Problem: From the line with "Click the Intel yellow series color marker" onward, reproduce each line of the entries exactly, ending at the last one, and add nothing.

Information supplied:
⁂

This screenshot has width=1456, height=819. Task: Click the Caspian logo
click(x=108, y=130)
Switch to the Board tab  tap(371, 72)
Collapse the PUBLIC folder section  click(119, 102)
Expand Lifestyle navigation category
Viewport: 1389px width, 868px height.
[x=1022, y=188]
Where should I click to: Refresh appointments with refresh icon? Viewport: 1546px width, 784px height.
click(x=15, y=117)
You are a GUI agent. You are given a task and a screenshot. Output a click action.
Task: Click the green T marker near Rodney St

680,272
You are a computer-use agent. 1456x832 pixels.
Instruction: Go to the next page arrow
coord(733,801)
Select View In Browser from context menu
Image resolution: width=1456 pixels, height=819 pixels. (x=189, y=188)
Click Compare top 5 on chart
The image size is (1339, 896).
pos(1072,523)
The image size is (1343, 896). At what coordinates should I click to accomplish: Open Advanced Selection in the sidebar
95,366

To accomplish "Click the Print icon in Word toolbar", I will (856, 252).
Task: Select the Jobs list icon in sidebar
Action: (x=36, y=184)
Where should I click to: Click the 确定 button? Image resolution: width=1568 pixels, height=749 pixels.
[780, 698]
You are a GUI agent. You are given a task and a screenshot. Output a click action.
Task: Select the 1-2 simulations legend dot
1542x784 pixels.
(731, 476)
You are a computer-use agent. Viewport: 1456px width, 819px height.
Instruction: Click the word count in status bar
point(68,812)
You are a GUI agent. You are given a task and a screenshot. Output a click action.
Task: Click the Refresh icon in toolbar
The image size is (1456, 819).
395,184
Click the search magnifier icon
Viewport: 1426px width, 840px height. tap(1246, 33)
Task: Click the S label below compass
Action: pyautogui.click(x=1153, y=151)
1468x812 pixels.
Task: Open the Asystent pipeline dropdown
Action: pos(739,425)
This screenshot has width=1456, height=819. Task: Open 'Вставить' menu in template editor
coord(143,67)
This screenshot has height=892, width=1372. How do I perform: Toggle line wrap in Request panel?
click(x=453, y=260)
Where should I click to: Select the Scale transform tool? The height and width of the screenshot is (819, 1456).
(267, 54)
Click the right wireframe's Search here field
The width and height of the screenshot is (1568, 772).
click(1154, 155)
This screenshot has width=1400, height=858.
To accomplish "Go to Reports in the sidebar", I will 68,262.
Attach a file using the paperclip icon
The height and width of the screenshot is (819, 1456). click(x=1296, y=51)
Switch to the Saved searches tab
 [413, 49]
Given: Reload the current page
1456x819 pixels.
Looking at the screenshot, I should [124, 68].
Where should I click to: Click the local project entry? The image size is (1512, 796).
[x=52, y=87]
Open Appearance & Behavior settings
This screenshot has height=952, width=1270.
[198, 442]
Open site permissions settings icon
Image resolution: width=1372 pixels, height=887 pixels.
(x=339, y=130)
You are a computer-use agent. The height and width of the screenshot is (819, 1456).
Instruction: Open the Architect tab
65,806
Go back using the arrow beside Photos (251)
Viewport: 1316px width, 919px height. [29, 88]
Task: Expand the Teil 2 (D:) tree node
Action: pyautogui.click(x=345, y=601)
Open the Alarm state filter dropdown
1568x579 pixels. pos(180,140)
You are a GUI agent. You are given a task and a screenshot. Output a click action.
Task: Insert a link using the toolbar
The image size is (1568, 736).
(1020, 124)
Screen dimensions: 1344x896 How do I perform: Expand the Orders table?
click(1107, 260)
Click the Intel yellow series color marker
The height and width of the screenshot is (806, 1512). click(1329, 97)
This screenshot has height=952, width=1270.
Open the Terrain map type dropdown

⁂

Expected answer:
Click the Intel yellow series color marker
The height and width of the screenshot is (806, 1512). click(1329, 97)
This screenshot has height=952, width=1270.
Open the Terrain map type dropdown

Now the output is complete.